▶ [Short task] Reproduce every one of the records below verbatim, leaving the pictures out.

Rows from a dataset
-- start --
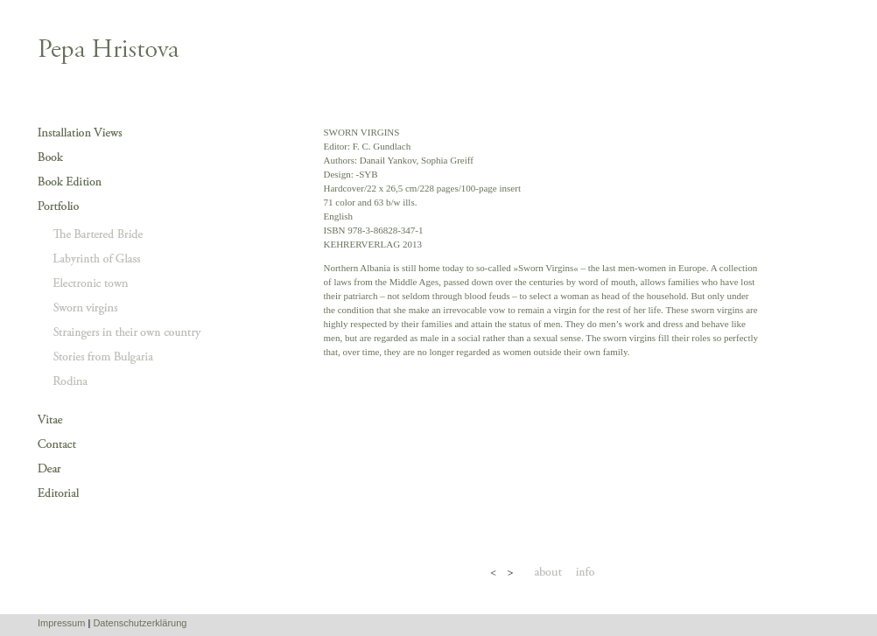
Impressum (61, 623)
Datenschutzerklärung (139, 623)
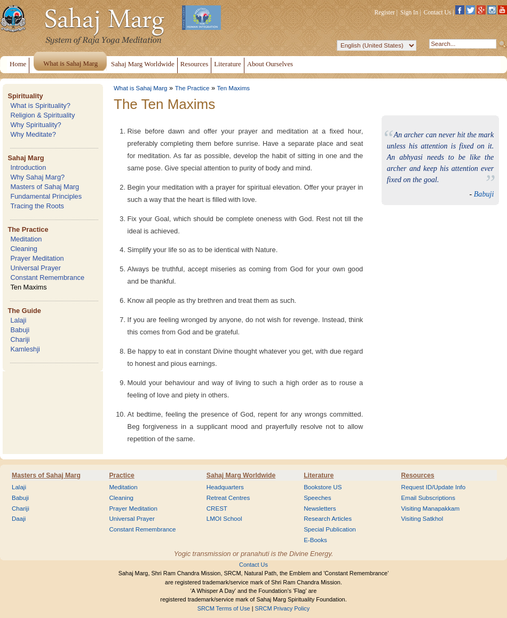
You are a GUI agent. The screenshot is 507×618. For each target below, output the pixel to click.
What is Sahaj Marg (140, 88)
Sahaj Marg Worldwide (241, 475)
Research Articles (328, 518)
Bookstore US (323, 487)
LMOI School (224, 518)
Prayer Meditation (37, 258)
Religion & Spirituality (42, 115)
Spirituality (25, 96)
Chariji (19, 339)
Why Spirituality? (35, 125)
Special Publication (330, 529)
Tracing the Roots (37, 206)
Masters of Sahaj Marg (44, 187)
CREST (217, 508)
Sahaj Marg (25, 158)
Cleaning (23, 249)
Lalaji (18, 320)
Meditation (26, 239)
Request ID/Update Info (433, 487)
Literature (319, 475)
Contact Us (437, 12)
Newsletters (320, 508)
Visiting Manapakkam (430, 508)
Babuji (19, 330)
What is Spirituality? (40, 105)
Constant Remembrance (47, 277)
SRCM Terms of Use (223, 608)
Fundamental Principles (46, 196)
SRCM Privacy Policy (282, 608)
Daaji (19, 518)
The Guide (24, 311)
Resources (417, 475)
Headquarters (225, 487)
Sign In (409, 12)
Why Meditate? (33, 134)
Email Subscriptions (428, 498)
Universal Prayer (35, 268)
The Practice (27, 229)
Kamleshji (24, 349)
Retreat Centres (228, 498)
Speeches (317, 498)
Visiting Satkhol (422, 518)
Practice (121, 475)
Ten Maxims (28, 287)
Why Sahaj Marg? (37, 177)
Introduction (28, 167)
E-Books (315, 540)
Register (385, 12)
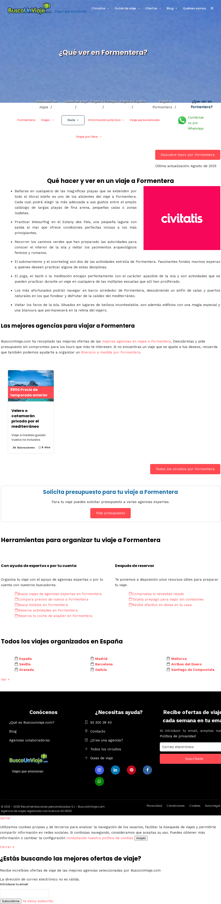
-- end --
▶ [Finished exercise]
Impressum (61, 623)
Datenschutzerklärung (139, 623)
You are a GUI agent. The screenshot is 507×618. For each target below, output the pixel to click.
What is Sahaj Marg (140, 88)
Sahaj Marg Worldwide (241, 475)
Research Articles (328, 518)
Bookstore US (323, 487)
LMOI School (224, 518)
Prayer Meditation (37, 258)
Religion & Spirituality (42, 115)
Spirituality (25, 96)
Chariji (19, 339)
Why Spirituality? (35, 125)
Special Publication (330, 529)
Tracing the Roots (37, 206)
Masters of Sahaj Marg (44, 187)
CREST (217, 508)
Sahaj Marg (25, 158)
Cleaning (23, 249)
Lalaji (18, 320)
Meditation (26, 239)
Request ID/Update Info (433, 487)
Literature (319, 475)
Contact Us (437, 12)
Newsletters (320, 508)
Visiting Manapakkam (430, 508)
Babuji (19, 330)
What is Spirituality? (40, 105)
Constant Remembrance (47, 277)
SRCM Terms of Use (223, 608)
Fundamental Principles (46, 196)
SRCM Privacy Policy (282, 608)
Daaji (19, 518)
The Guide (24, 311)
Resources (417, 475)
Headquarters (225, 487)
Sign In (409, 12)
Why Meditate? (33, 134)
Email Subscriptions (428, 498)
Universal Prayer (35, 268)
The Practice (27, 229)
Kamleshji (24, 349)
Retreat Centres (228, 498)
Speeches (317, 498)
Visiting Satkhol (422, 518)
Practice (121, 475)
Ten Maxims (28, 287)
Why Sahaj Marg? (37, 177)
Introduction (28, 167)
E-Books (315, 540)
Register (385, 12)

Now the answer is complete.